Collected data

--- START ---

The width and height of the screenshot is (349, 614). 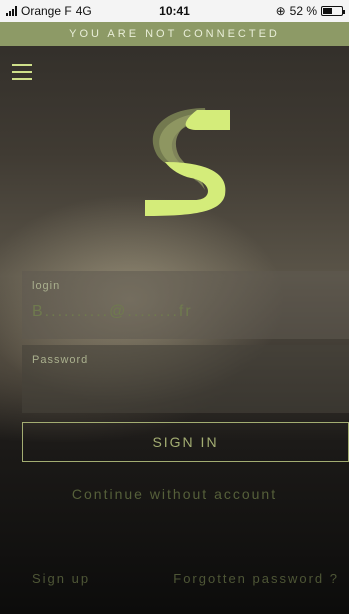 I want to click on status-bar: Orange F 4G 10:41 ⊕ 52 %, so click(x=174, y=11).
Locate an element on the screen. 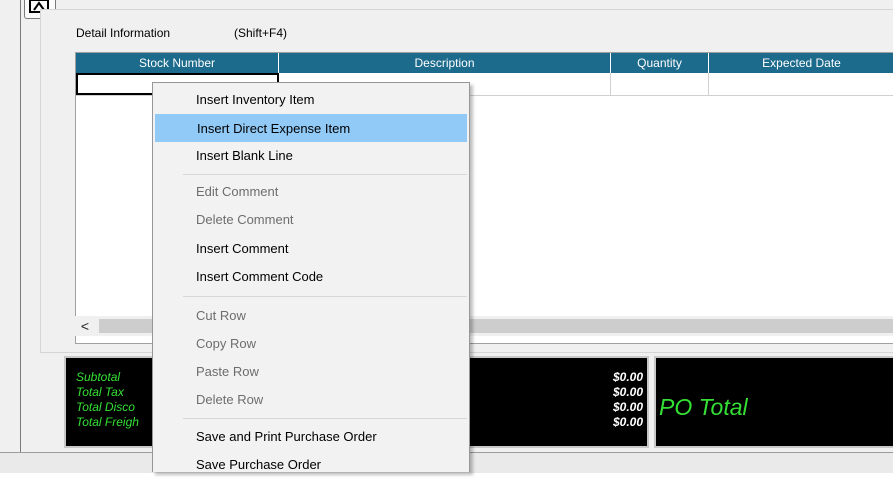  menu-item-cut-row: Cut Row is located at coordinates (311, 316).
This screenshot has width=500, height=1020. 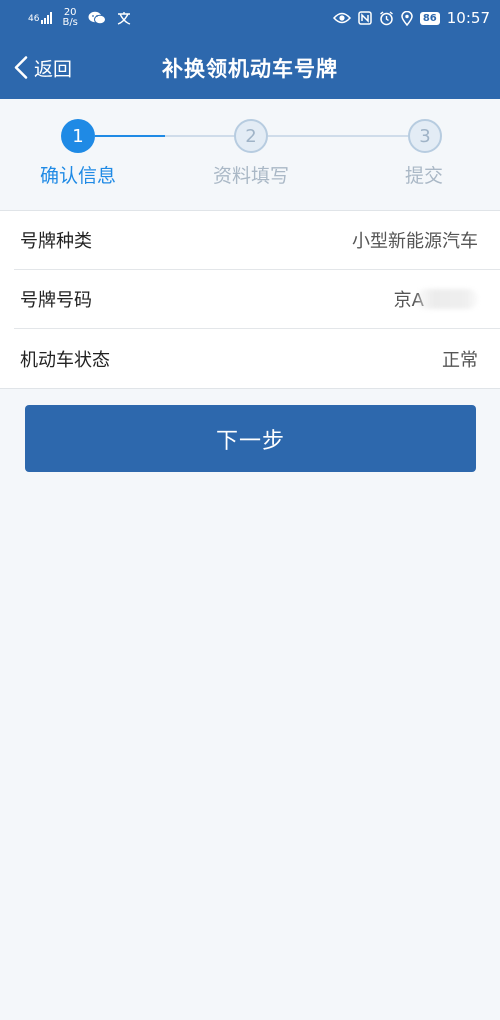 What do you see at coordinates (250, 154) in the screenshot?
I see `progress-stepper: 1 2 3 确认信息 资料填写 提交` at bounding box center [250, 154].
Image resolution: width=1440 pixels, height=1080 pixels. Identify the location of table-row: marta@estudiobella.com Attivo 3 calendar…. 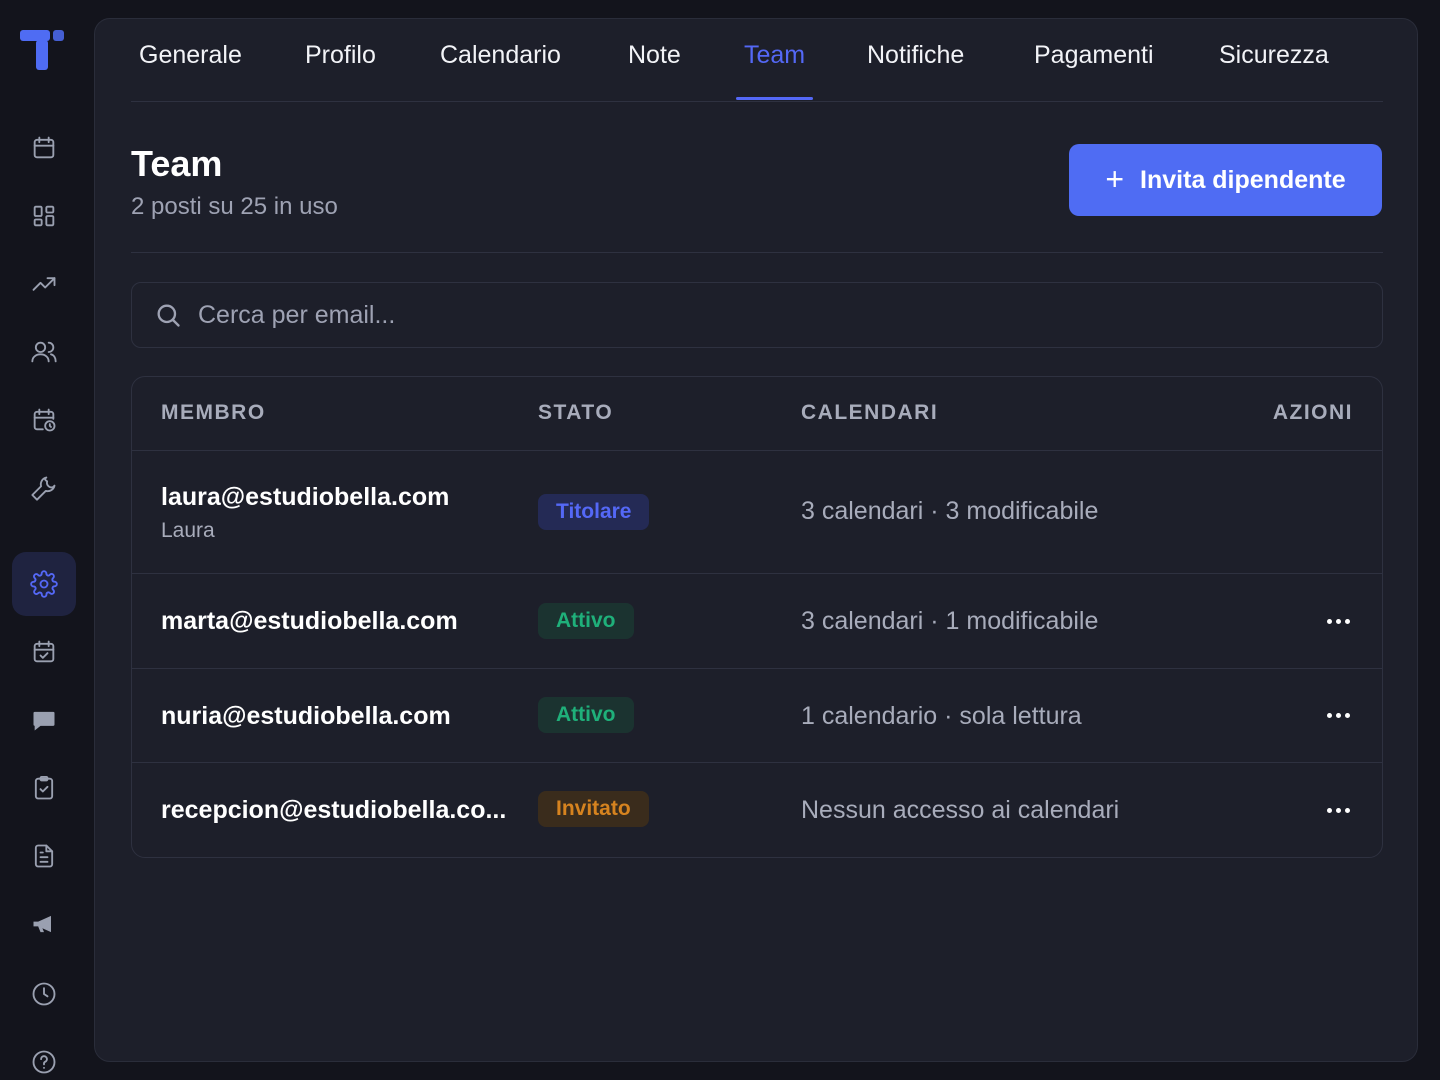
(757, 622).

--- END ---

PROMPT
Return the lines of the data from the one containing "Image resolution: width=1440" through the end of the data, both included, reproduced exactly. Omit the pictures.

TASK OUTPUT
Image resolution: width=1440 pixels, height=1080 pixels. Identify the location of table-row: marta@estudiobella.com Attivo 3 calendar…. 
(757, 622).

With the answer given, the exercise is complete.